Input records:
>>

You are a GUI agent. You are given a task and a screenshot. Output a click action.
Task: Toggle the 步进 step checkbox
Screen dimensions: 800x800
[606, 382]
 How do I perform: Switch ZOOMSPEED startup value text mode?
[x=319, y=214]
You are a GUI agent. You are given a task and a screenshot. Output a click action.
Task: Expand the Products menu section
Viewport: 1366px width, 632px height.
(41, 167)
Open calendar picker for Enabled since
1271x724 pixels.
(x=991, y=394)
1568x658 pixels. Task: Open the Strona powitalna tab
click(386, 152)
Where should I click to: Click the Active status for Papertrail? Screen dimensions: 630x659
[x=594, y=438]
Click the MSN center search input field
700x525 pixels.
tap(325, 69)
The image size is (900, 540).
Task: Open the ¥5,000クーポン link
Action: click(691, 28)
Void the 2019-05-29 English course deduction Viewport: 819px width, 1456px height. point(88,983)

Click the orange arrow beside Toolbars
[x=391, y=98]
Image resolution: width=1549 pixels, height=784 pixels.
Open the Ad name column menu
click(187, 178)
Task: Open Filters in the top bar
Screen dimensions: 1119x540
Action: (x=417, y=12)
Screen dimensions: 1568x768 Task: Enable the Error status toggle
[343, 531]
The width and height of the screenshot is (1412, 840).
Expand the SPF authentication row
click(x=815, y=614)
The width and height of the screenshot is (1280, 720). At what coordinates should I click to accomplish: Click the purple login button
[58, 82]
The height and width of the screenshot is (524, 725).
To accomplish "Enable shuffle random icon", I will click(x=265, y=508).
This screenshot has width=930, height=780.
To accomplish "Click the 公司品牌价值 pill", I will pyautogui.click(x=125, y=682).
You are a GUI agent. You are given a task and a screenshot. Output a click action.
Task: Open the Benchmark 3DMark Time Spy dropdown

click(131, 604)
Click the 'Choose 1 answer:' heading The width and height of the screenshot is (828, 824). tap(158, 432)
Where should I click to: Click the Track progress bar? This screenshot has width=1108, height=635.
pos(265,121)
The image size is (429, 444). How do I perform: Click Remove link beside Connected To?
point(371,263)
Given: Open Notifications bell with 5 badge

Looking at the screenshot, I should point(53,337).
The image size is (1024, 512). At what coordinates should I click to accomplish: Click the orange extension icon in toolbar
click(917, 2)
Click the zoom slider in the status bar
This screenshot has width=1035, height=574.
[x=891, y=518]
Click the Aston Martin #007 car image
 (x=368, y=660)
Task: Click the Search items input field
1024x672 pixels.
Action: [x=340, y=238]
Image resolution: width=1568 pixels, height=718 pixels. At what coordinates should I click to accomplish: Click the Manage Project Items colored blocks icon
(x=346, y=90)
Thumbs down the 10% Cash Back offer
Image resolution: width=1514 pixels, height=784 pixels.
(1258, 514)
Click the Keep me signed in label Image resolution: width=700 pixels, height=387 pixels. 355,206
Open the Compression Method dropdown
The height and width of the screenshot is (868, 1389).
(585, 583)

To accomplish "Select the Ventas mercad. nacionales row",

<<

Your assignment:
In full and exactly, transcribe the material above.

Solution for this task:
You are a GUI agent. You are given a task and a screenshot. Output a click action.
Task: Toggle the 步进 step checkbox
Screen dimensions: 800x800
[606, 382]
 How do I perform: Switch ZOOMSPEED startup value text mode?
[x=319, y=214]
You are a GUI agent. You are given a task and a screenshot. Output a click action.
Task: Expand the Products menu section
Viewport: 1366px width, 632px height.
(41, 167)
Open calendar picker for Enabled since
1271x724 pixels.
(x=991, y=394)
1568x658 pixels. Task: Open the Strona powitalna tab
click(386, 152)
Where should I click to: Click the Active status for Papertrail? Screen dimensions: 630x659
[x=594, y=438]
Click the MSN center search input field
700x525 pixels.
tap(325, 69)
The image size is (900, 540).
Task: Open the ¥5,000クーポン link
Action: click(691, 28)
Void the 2019-05-29 English course deduction Viewport: 819px width, 1456px height. point(88,983)

Click the orange arrow beside Toolbars
[x=391, y=98]
Image resolution: width=1549 pixels, height=784 pixels.
Open the Ad name column menu
click(187, 178)
Task: Open Filters in the top bar
Screen dimensions: 1119x540
Action: (x=417, y=12)
Screen dimensions: 1568x768 Task: Enable the Error status toggle
[343, 531]
The width and height of the screenshot is (1412, 840).
Expand the SPF authentication row
click(x=815, y=614)
The width and height of the screenshot is (1280, 720). At what coordinates should I click to accomplish: Click the purple login button
[58, 82]
The height and width of the screenshot is (524, 725).
To accomplish "Enable shuffle random icon", I will click(x=265, y=508).
This screenshot has width=930, height=780.
To accomplish "Click the 公司品牌价值 pill", I will pyautogui.click(x=125, y=682).
You are a GUI agent. You are given a task and a screenshot. Output a click action.
Task: Open the Benchmark 3DMark Time Spy dropdown

click(131, 604)
Click the 'Choose 1 answer:' heading The width and height of the screenshot is (828, 824). tap(158, 432)
Where should I click to: Click the Track progress bar? This screenshot has width=1108, height=635.
pos(265,121)
The image size is (429, 444). How do I perform: Click Remove link beside Connected To?
point(371,263)
Given: Open Notifications bell with 5 badge

Looking at the screenshot, I should point(53,337).
The image size is (1024, 512). At what coordinates should I click to accomplish: Click the orange extension icon in toolbar
click(917, 2)
Click the zoom slider in the status bar
This screenshot has width=1035, height=574.
[x=891, y=518]
Click the Aston Martin #007 car image
 (x=368, y=660)
Task: Click the Search items input field
1024x672 pixels.
Action: [x=340, y=238]
Image resolution: width=1568 pixels, height=718 pixels. At what coordinates should I click to accomplish: Click the Manage Project Items colored blocks icon
(x=346, y=90)
Thumbs down the 10% Cash Back offer
Image resolution: width=1514 pixels, height=784 pixels.
(1258, 514)
Click the Keep me signed in label Image resolution: width=700 pixels, height=387 pixels. 355,206
Open the Compression Method dropdown
The height and width of the screenshot is (868, 1389).
(585, 583)

To accomplish "Select the Ventas mercad. nacionales row",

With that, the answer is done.